__Action item__
Copy out exactly the lines below that run from the one holding "1920x1080 pixels. At" to the one holding "Given: Open the 'example' tab label", keeping both of those lines and no others.

%%

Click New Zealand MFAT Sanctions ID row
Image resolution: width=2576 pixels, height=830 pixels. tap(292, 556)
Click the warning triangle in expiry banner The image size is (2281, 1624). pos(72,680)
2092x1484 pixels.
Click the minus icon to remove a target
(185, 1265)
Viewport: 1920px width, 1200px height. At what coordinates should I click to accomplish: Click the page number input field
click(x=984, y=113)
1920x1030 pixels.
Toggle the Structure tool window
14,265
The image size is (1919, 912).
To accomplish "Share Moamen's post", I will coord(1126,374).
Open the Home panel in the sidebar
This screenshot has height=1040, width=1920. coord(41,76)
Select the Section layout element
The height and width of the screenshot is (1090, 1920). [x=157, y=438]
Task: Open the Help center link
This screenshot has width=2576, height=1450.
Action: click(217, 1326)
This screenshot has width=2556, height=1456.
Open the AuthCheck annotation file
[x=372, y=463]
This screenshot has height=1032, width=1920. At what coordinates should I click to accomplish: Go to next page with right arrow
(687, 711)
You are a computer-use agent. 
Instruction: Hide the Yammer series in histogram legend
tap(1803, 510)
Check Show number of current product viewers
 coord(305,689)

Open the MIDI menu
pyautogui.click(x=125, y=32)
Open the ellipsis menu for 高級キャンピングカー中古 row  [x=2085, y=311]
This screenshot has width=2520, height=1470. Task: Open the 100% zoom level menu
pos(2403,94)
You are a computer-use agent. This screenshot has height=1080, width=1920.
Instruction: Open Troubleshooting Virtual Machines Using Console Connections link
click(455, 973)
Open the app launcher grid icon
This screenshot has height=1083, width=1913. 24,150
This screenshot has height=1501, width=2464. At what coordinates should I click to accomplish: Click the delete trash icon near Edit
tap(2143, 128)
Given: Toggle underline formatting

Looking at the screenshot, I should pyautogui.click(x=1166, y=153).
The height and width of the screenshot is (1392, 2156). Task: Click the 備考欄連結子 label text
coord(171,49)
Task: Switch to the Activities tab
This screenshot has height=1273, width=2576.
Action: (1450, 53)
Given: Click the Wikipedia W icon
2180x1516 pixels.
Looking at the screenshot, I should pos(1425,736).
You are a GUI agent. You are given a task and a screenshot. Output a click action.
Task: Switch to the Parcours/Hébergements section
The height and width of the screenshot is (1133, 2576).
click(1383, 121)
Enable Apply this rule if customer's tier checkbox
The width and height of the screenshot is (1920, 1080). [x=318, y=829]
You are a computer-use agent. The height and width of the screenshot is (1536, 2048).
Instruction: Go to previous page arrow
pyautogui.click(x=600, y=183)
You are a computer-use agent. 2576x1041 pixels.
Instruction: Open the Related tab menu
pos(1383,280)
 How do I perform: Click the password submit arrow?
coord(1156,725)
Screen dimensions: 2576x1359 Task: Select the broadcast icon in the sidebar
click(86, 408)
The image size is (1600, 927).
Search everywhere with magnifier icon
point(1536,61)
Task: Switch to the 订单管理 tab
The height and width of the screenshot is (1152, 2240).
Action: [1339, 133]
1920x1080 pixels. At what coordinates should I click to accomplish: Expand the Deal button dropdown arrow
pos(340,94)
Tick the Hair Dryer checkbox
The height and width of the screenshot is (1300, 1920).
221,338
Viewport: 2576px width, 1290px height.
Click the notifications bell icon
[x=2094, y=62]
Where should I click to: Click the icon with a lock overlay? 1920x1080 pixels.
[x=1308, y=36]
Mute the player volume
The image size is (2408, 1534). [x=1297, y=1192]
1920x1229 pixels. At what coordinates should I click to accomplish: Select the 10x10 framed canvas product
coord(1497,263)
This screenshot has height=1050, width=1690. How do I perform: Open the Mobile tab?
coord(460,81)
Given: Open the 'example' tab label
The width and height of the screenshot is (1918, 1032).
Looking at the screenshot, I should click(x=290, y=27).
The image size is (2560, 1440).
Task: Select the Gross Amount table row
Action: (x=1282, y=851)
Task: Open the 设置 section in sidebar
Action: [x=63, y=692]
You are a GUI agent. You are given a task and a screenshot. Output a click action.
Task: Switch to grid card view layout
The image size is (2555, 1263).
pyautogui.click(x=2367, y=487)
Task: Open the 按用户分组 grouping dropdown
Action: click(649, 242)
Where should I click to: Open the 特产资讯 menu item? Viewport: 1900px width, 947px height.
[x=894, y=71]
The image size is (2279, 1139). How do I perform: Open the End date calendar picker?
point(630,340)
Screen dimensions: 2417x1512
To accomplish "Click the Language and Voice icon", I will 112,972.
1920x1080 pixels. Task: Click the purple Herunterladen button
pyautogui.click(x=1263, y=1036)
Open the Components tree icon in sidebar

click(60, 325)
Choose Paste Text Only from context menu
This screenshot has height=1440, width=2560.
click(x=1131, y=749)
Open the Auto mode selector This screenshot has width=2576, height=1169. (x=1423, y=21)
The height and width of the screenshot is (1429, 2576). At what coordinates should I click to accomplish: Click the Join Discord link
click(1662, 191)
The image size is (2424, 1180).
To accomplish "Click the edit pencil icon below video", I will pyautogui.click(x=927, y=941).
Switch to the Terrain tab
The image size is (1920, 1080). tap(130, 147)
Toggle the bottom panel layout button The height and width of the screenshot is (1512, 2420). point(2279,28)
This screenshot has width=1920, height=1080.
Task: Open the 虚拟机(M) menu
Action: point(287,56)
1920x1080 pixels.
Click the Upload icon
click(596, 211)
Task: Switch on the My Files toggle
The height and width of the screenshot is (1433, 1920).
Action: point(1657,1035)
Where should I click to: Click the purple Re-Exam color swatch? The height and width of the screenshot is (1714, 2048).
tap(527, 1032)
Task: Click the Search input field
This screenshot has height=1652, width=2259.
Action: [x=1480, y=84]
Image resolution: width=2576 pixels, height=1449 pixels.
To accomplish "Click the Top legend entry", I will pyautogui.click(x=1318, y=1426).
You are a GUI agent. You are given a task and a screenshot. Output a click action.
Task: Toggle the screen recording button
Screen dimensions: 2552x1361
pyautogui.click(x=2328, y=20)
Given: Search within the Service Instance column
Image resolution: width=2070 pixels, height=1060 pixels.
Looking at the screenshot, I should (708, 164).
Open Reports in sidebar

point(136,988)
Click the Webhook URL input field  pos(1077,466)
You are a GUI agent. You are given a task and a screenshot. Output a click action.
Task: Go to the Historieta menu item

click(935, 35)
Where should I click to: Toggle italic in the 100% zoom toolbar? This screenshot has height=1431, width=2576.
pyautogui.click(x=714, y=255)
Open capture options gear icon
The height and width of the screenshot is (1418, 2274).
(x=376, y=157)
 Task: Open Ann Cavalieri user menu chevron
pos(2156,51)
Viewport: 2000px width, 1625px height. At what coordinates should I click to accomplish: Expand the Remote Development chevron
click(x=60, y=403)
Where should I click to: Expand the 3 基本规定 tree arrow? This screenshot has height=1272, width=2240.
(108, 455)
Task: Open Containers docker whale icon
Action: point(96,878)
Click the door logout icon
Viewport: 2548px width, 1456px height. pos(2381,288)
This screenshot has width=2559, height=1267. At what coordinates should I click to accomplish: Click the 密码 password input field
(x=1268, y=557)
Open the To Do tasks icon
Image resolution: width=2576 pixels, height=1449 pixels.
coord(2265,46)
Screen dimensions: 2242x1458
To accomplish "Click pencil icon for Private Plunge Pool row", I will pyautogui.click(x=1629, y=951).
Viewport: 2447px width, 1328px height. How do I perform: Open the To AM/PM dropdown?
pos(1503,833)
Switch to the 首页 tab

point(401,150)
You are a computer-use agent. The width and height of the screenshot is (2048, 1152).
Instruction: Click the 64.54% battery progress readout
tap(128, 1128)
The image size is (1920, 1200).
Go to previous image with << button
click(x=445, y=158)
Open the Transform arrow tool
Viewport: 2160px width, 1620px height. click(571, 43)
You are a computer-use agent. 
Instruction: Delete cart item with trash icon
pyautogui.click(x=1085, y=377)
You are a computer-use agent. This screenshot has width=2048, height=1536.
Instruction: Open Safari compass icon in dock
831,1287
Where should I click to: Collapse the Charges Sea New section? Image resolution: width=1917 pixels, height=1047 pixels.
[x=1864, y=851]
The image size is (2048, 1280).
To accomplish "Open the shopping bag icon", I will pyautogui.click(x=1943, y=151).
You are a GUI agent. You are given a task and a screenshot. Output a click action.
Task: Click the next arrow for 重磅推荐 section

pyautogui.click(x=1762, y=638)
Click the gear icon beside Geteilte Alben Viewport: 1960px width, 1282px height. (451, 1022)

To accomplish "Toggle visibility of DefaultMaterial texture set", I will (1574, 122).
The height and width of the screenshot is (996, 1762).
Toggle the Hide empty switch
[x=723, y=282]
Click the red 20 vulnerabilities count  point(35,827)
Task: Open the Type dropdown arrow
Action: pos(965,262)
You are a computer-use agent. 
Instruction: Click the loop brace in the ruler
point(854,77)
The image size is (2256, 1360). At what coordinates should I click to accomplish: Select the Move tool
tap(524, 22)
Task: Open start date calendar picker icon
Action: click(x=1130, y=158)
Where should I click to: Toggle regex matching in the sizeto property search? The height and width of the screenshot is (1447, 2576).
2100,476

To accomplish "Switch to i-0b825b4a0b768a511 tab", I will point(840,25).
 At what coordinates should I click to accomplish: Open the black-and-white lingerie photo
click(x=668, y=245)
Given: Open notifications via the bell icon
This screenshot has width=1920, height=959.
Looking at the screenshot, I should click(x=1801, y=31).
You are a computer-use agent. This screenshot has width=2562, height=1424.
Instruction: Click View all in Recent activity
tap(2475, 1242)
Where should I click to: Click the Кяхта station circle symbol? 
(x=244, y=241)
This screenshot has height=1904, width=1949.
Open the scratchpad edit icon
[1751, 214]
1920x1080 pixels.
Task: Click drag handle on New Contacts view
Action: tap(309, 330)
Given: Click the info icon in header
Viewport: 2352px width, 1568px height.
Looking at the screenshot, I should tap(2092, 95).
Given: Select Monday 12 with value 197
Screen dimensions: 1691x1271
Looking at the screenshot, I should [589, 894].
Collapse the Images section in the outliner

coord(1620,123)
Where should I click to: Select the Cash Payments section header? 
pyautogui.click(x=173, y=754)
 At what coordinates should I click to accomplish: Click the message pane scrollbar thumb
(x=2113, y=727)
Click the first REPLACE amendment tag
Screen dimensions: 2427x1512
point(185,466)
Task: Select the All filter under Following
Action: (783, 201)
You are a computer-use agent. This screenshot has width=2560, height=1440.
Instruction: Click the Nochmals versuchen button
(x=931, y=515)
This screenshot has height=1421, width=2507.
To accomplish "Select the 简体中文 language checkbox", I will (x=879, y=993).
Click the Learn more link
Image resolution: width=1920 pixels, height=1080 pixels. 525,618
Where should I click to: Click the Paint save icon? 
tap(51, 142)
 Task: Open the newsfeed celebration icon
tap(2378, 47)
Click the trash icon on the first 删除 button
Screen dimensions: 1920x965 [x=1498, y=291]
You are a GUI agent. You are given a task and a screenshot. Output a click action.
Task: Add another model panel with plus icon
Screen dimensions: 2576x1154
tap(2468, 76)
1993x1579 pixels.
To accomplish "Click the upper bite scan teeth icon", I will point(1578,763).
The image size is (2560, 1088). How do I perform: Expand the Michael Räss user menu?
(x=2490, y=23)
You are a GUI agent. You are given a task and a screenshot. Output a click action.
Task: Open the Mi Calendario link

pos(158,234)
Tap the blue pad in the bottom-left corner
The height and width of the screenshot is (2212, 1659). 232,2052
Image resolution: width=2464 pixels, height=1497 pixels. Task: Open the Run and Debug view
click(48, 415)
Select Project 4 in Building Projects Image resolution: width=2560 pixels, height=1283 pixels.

%%

__Result of this task__
1920x1080 pixels. At what coordinates should I click to accomplish: Expand the Deal button dropdown arrow
pos(340,94)
Tick the Hair Dryer checkbox
The height and width of the screenshot is (1300, 1920).
221,338
Viewport: 2576px width, 1290px height.
Click the notifications bell icon
[x=2094, y=62]
Where should I click to: Click the icon with a lock overlay? 1920x1080 pixels.
[x=1308, y=36]
Mute the player volume
The image size is (2408, 1534). [x=1297, y=1192]
1920x1229 pixels. At what coordinates should I click to accomplish: Select the 10x10 framed canvas product
coord(1497,263)
This screenshot has height=1050, width=1690. How do I perform: Open the Mobile tab?
coord(460,81)
Given: Open the 'example' tab label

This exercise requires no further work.